= Beginning of Section =

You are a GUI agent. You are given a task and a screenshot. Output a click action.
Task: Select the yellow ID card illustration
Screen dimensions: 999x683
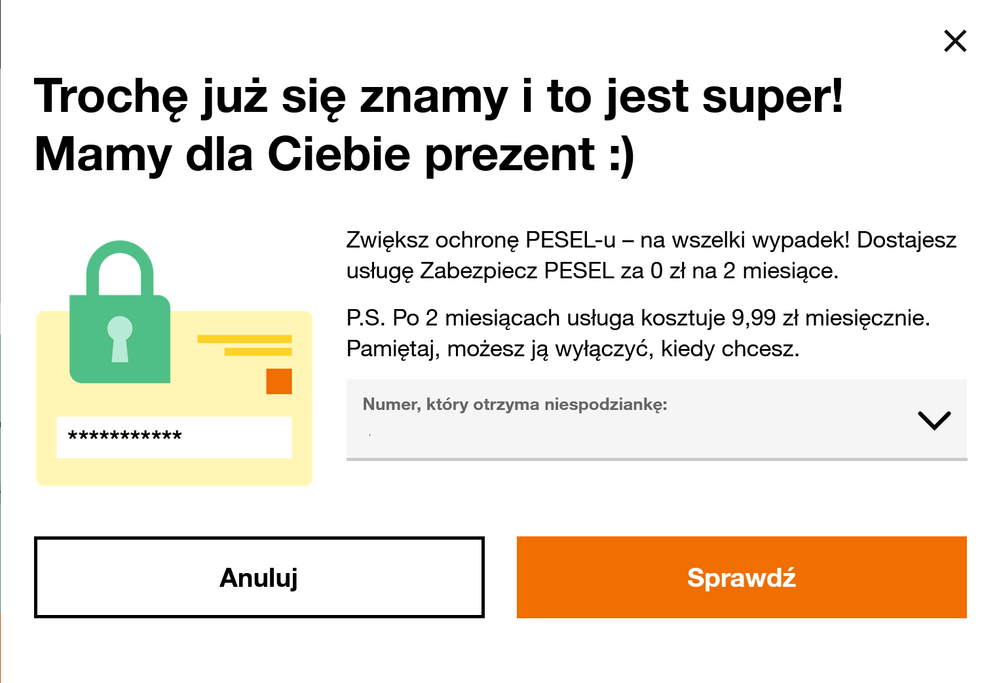174,400
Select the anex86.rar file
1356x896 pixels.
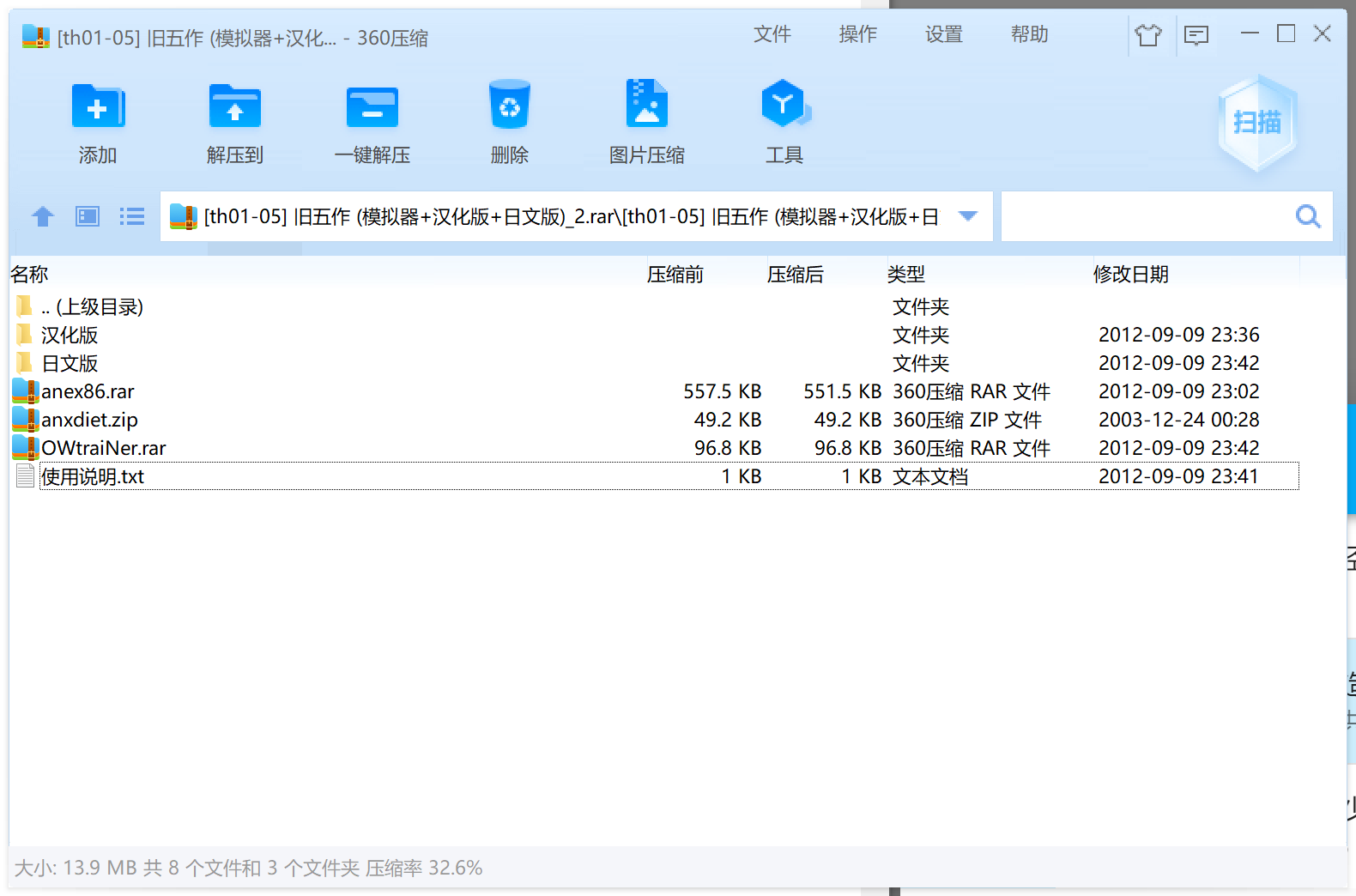click(88, 392)
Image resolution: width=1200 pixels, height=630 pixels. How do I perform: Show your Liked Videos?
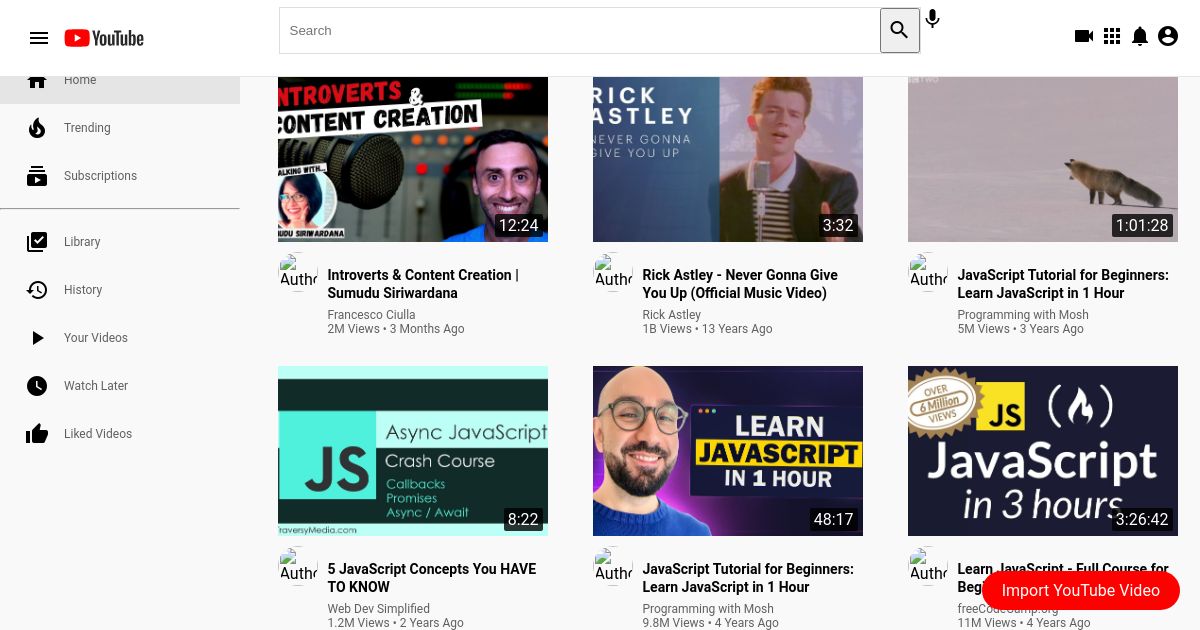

= End of Section =

REQUIRED ACTION
Everything in the listing above, apart from its pictures, must be repeated exactly.

REPLY
You are a GUI agent. You are given a task and a screenshot. Output a click action.
Task: Select the yellow ID card illustration
Screen dimensions: 999x683
174,400
Select the anex86.rar file
1356x896 pixels.
click(88, 392)
Image resolution: width=1200 pixels, height=630 pixels. How do I perform: Show your Liked Videos?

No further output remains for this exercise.